Drilling deeper is not a solution. Deeper waters tend to have poorer water quality as a result of having been in contact with the rock formation longer and dissolving the minerals in the rock into the water. Additional power will be required to further treat limited, lower quality supplies. Therefore, while some deep aquifers may be prolific, the quality of water obtained from a well may not be desirable or even usable for drinking water without substantial amounts of treatment. In addition, most deeper aquifers are confined and therefore do not recharge significantly locally. The withdrawal of water may appear to be a permanent loss of the resource in the long-term. For example, portions of the aquifer in eastern North and South Carolina were virtually denuded in due to pumpage because there is no local recharge. As a result the aquifer was mined, exceeding its safe yield, and the large utilities converted to surface water. Likewise, most of the aquifer use in the western states of the U.S. are poised similarly since they have minimal potential for recharge. In parts of the western plains state and Great Basin, the aquifers have dropped hundreds of feet, but with an average of 13-18 inches per year of rainfall, and high evaporation rates throughout the summer, little of this water has potential to recharge the aquifer (Bloetscher and Muniz, 2008).

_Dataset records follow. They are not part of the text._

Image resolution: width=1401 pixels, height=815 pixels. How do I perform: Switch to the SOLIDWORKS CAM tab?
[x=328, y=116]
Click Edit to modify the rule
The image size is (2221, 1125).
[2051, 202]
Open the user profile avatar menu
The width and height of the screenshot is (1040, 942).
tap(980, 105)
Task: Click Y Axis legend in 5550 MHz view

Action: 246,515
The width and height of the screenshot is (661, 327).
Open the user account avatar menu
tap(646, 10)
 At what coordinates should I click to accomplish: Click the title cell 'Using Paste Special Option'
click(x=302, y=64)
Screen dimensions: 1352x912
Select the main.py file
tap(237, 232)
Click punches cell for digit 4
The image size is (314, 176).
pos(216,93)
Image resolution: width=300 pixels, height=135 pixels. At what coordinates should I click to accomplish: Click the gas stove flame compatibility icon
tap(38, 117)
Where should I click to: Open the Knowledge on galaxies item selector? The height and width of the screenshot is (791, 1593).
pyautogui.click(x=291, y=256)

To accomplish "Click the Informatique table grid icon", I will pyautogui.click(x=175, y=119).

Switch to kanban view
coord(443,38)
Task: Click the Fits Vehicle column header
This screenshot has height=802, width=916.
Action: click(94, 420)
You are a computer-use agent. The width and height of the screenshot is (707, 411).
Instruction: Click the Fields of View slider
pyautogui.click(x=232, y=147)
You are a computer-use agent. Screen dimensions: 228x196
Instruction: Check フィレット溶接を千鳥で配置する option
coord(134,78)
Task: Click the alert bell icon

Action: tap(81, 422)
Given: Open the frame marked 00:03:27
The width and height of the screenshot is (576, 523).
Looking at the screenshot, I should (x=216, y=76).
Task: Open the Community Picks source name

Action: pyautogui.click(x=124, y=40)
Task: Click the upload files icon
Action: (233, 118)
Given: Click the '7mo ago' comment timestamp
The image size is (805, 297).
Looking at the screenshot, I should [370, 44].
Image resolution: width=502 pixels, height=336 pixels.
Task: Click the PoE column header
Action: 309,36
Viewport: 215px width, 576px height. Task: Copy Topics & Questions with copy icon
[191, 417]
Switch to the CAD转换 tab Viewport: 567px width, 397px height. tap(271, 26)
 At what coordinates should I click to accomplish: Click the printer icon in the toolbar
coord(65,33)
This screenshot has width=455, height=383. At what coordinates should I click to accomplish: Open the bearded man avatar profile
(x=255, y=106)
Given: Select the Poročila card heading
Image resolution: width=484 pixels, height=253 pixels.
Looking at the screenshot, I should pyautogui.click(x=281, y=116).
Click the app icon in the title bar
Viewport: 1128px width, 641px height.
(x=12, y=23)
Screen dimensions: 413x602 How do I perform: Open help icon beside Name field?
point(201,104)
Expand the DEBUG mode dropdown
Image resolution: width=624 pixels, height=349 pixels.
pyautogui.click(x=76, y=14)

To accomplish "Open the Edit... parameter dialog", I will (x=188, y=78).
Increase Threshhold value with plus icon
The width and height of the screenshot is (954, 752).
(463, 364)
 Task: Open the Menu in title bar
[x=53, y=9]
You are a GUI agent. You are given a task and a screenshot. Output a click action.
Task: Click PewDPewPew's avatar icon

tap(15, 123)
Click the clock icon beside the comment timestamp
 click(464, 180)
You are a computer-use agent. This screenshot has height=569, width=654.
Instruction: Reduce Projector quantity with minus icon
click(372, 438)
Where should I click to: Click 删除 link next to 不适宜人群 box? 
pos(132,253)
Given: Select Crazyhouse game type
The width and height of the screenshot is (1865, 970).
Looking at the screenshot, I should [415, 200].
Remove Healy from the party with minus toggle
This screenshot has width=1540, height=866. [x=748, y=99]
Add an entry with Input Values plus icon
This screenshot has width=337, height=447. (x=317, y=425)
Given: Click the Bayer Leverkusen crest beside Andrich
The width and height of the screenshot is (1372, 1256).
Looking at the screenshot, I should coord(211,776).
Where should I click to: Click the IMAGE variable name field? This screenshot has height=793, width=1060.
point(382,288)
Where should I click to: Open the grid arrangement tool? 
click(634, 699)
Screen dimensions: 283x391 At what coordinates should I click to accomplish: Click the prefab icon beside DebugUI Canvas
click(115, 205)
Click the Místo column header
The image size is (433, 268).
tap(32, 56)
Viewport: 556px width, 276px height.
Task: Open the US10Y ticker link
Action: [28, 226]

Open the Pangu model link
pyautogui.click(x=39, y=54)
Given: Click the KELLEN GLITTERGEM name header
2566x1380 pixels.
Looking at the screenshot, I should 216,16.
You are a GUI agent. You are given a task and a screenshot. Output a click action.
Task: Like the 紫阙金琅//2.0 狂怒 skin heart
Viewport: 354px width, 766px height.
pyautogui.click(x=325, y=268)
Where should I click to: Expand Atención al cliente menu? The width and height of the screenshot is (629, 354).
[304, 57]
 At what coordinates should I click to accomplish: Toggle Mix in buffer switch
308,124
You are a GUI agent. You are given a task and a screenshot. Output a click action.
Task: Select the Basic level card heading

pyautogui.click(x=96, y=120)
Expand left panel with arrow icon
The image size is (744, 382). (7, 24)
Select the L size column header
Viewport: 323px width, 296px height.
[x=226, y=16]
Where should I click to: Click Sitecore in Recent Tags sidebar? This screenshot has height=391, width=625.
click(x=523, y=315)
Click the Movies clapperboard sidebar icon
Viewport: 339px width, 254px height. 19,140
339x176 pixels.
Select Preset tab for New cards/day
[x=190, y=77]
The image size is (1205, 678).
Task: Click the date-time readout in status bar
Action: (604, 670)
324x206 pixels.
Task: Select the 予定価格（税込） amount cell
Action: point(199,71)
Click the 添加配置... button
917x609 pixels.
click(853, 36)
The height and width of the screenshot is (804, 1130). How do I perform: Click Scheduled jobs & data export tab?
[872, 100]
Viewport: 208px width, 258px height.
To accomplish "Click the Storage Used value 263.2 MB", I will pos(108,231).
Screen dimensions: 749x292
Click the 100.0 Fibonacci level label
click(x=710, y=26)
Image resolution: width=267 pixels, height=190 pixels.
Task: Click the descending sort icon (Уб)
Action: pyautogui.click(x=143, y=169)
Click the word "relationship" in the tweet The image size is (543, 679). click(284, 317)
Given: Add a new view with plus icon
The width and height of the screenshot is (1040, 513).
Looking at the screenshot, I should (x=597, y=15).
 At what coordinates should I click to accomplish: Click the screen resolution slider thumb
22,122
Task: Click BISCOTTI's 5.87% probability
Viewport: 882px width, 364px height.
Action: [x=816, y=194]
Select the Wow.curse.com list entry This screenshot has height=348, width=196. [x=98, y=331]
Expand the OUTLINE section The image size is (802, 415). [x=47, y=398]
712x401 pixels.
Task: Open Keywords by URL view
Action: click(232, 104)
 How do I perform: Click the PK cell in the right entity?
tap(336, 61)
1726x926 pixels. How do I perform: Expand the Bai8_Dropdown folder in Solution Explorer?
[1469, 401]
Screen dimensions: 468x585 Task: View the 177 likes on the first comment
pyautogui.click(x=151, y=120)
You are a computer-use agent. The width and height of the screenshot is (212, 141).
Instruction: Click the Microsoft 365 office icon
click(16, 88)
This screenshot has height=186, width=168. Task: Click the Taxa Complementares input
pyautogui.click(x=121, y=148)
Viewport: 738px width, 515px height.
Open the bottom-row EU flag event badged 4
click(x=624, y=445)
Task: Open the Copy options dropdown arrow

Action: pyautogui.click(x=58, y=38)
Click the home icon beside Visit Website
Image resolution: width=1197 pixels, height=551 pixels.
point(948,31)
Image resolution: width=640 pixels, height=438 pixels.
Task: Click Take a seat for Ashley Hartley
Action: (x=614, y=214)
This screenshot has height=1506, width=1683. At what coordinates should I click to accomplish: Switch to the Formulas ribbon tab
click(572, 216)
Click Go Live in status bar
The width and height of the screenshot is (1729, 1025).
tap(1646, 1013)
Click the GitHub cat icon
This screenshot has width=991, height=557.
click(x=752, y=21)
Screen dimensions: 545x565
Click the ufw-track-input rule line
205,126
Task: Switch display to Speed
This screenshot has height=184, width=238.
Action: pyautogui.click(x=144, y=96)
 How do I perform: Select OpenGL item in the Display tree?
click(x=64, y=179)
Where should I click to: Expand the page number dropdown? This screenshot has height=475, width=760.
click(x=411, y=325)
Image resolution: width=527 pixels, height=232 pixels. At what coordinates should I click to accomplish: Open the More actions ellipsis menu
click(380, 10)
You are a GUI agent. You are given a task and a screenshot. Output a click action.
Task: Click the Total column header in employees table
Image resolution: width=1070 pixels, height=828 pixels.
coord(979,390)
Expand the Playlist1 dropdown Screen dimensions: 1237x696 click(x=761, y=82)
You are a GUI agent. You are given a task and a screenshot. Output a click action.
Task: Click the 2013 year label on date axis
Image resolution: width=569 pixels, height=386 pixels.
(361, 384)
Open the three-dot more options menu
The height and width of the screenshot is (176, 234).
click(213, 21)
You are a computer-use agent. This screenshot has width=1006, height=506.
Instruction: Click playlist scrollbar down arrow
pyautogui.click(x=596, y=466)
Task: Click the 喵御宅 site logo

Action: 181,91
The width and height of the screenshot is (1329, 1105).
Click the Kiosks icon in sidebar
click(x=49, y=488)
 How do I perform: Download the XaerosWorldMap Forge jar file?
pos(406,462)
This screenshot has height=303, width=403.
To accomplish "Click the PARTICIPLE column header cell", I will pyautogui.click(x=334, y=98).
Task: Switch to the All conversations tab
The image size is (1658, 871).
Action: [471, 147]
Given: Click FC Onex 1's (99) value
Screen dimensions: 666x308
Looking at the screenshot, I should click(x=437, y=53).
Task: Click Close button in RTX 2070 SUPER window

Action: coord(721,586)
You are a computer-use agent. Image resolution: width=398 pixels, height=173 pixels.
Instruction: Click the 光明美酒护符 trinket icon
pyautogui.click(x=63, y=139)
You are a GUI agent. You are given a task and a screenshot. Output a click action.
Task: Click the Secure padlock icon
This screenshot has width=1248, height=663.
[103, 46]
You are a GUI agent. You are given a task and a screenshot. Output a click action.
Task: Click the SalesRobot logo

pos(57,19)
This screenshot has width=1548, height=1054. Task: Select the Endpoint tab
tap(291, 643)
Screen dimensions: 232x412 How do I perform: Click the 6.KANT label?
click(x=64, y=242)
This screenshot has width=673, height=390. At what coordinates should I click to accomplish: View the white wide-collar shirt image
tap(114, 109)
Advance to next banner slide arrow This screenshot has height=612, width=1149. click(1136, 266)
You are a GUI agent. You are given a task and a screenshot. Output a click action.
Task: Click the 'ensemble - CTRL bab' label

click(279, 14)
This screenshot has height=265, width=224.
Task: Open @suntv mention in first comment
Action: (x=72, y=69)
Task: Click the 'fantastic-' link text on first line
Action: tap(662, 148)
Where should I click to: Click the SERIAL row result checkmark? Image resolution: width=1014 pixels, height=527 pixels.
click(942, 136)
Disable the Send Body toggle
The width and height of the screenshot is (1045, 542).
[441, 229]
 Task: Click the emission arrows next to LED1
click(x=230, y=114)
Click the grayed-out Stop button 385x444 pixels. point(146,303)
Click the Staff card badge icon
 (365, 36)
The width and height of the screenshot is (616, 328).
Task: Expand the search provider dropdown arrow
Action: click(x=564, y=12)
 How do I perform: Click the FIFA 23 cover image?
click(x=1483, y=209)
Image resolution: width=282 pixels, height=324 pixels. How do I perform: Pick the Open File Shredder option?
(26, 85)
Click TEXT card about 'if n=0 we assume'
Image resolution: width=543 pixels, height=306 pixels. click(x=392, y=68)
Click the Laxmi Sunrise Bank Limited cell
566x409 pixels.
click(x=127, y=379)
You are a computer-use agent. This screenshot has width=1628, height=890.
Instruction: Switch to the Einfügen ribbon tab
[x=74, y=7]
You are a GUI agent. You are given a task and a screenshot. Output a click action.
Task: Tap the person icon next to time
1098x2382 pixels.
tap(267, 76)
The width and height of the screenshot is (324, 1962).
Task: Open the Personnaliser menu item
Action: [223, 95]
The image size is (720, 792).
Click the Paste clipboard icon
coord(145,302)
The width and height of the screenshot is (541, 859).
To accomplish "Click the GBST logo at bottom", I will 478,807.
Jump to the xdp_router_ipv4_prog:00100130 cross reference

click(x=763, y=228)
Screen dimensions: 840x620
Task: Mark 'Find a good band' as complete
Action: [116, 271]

Rarely will permit writers or consultants tell you there is no more water available, but if groundwater levels keep declining, clearly the groundwater is over allocated. It also appears that we have misjudged recharge to most confined aquifers. They simply do not recharge at the rates estimated creating a long-term decline. In some cases, maybe many cases, recapturing the water needed to recharge the aquifer will not happen in our lifetimes without specific capital to do otherwise. Nature just doesn’t recharge confined aquifers quickly. One reason we like them for water supply.
So the questions are these:
Are many confined aquifers better suited to be drought protection, backup supplies to surface supplies, as opposed to primary water supplies?
- What is the solution for agricultural operations and utilities where groundwater is quickly diminishing?
- When can we start the dialogue to manage groundwater resources better in the US without all the legal and political constraints that currently work against protecting our nation’s groundwater supplies?
Clearly we won’t make everyone happy, and may make a lot of people very unhappy. But better to make those decisions now, than in 20 or 30 years when the groundwater runs out?